Comme les fabricants de jouets avec les enfants !
Un fabricant de jouet conçoit des produits que les enfants adorent. Il en fait la promotion sur les canaux d’acquisition que les enfants fréquentent. Il laisse aux enfants le soin de persuader leurs parents. Il ajoute quelques arguments pédagogiques ou de santé pour rassurer les parents : fabriqué en France, recommandé par les médecins, bon pour la motricité, etc…
Si ce fabricant de jouet échoue à persuader un enfant que son produit est génial, ce n’est pas en persuadant les parents qu’il contournera l’écueil.
Pensez à tous ces jouets que VOUS avez acheté pour des raisons qui VOUS semblaient les bonnes et qui n’ont jamais attiré votre marmot, ne serait-ce qu’une demi minute.
Pourquoi pensez-vous que ça serait différent si vous achetez à la place d’un parent âgé un produit ou service qui vous a séduit ?
Il y a justement un domaine dans lequel cette stratégie de vente indirecte fait flores ces temps-ci, ce sont les systèmes d’actimétrie.
Actimétrie, Kesako ?
Les dispositifs qui analysent vos routines, sont capables de détecter une rupture dans votre train train, l’interpréter comme une anomalie et prévenir vos aidants.

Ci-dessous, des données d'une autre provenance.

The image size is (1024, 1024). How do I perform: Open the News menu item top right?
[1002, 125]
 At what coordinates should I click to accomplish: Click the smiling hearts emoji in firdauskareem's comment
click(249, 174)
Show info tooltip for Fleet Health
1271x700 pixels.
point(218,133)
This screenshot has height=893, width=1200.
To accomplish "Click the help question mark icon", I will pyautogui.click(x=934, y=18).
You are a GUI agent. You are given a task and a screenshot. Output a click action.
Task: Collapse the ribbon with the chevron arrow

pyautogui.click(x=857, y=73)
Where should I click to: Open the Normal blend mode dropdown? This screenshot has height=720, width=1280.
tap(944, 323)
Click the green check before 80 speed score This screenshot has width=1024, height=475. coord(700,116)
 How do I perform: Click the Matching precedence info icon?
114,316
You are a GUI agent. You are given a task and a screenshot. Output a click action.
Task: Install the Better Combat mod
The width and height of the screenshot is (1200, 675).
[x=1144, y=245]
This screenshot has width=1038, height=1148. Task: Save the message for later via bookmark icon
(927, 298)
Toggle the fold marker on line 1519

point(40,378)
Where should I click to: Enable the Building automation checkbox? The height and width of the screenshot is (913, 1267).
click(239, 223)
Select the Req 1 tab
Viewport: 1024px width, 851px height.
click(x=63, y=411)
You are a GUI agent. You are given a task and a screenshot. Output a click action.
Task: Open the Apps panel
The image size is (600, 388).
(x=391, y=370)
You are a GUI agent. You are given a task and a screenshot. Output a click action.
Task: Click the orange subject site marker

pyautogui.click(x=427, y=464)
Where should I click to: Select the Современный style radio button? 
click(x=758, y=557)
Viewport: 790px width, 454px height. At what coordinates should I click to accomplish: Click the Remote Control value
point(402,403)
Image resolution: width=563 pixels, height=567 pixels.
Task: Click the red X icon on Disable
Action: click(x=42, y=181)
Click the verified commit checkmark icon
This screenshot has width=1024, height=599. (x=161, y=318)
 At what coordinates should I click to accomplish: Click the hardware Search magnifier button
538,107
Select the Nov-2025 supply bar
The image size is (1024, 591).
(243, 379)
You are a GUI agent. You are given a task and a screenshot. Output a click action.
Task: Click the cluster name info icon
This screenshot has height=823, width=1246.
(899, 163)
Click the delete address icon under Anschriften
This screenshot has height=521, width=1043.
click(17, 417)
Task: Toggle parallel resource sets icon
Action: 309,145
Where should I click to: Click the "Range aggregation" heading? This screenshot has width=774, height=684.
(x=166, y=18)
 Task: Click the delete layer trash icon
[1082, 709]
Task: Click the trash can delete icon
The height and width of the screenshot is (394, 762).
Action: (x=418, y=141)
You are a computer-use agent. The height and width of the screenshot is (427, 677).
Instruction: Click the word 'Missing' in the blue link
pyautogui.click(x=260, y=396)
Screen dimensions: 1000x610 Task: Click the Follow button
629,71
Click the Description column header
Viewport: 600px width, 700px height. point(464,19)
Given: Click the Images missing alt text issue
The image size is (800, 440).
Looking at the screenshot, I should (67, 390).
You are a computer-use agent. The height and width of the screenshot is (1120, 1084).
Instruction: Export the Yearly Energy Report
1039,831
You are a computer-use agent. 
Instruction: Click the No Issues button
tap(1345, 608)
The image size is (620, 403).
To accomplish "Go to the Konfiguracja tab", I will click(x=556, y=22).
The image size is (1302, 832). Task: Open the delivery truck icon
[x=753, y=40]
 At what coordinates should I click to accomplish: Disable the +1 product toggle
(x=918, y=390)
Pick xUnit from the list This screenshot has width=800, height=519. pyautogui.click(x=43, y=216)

Les systèmes d’actimétrie qu’on vend aux aidants
Ces dispositifs existent en BtoB pour aider les soignants professionnels en EHPAD à gérer leurs résidents malgré le sous-effectif. Ils se développement aussi à domicile, à destination des aidants familiaux qui souhaitent garder un oeil bienveillant - mais distant - sur leur parent âgé. Les systèmes d’actimétrie vous enverront une notification pour signaler que :
Mamie Madeleine s'est levée à la même heure que d'habitude
Mamie Madeleine a ouvert trois fois son frigo, comme d'habitude
Mamie Madeleine a bien tiré la chasse après avoir ouvert trois fois son frigo et elle n'a pas passé plus de temps que d'habitude aux toilettes...
Dans la Agetech Database, on a sourcé 21 startup qui proposent de l’actimétrie, dont plus des deux tiers en B2C. Et la plupart le vendent avec des arguments orientés vers les besoins des aidants, pas des aidés.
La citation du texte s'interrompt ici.